Alex heaved a sigh and glared at him. "Do you mind?" he demanded. "I'm trying to read."

Eagle settled himself more comfortably on the sofa. "Not at all," he said. "So what happened?" Over by the window, Snake's lips quirked into a smile.

Alex gritted his teeth. "Nothing," he said curtly, hoping Eagle would go away. He should have known better.

"Uhuh. I don't believe that. What'd they do? Beat you up? Or shoot you?" Eagle sounded like he could keep guessing for a long time, his suggestions getting more ludicrous each time.

"Shot at, more like," Alex corrected, giving up. He didn't put his book down, but he did turn to face Eagle.

"With what?" Snake asked quietly. Alex glanced at him, but he was still looking out the window.

"Machine guns, missiles. Oh, and there were landmines," Alex said. They had been directed not to hit him, but he hadn't known that at the time.

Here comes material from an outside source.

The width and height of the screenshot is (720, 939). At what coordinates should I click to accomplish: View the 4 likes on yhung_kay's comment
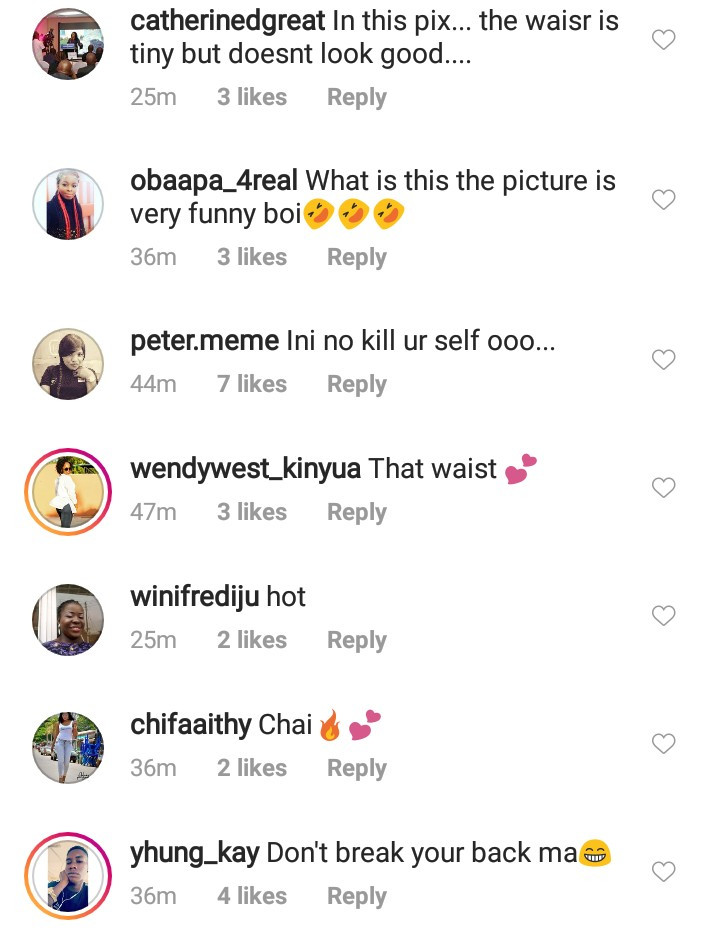(252, 897)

Eagles eyes widened. Whatever he had been expecting that wasn't it. "That's pretty full on. What on earth for?"

Alex shrugged. "A test," he said bitterly. They had cajoled and manipulated him into working for them with the promise of meeting one of his father's friends, then they had tested him by throwing him into what had appeared to be a full scale weapons practice.

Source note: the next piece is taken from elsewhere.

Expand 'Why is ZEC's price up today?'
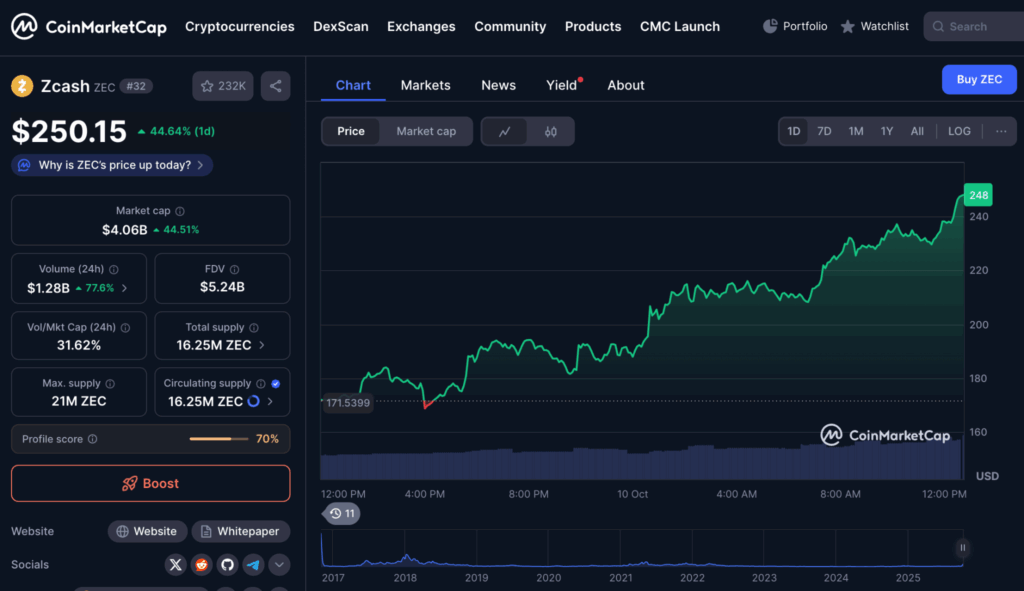 tap(113, 165)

"That's rather extreme," Snake said. Alex was surprised to hear sympathy in his voice. K-unit had probably operated under the same conditions, only theirs wouldn't have been harmless.

Alex shrugged again. "They were tracking me. None of them would have hit. Even the mines were remote controlled."

"But you didn't know that," Snake said perceptively. Alex shifted uncomfortably. Couldn't they just let it go?

"Yeah, well." He couldn't think of anything to reply to that. He wished they'd talk about something else.

Eagle seemed to pick up on his unspoken wish. Or maybe he just had more questions that he wanted to ask. "So how many of these assignments have you been on, anyway? There was Point Blanc and obviously one in Australia, but how many others?"

"Err," Alex stalled. How many actually counted as MI6 assignments? Herod Sayle, certainly, and Point Blanc. Wimbledon had been because of Crawley, but not directly MI6 and the CIA had been the ones to take him to Skeleton Key. They hadn't been involved with Eagle Strike, though and he had found Scorpia on his own, even if he had ended up working for MI6. ArchAngel had been a mixture of himself and the CIA, and the ASIS had been the ones to send him through the Snakehead.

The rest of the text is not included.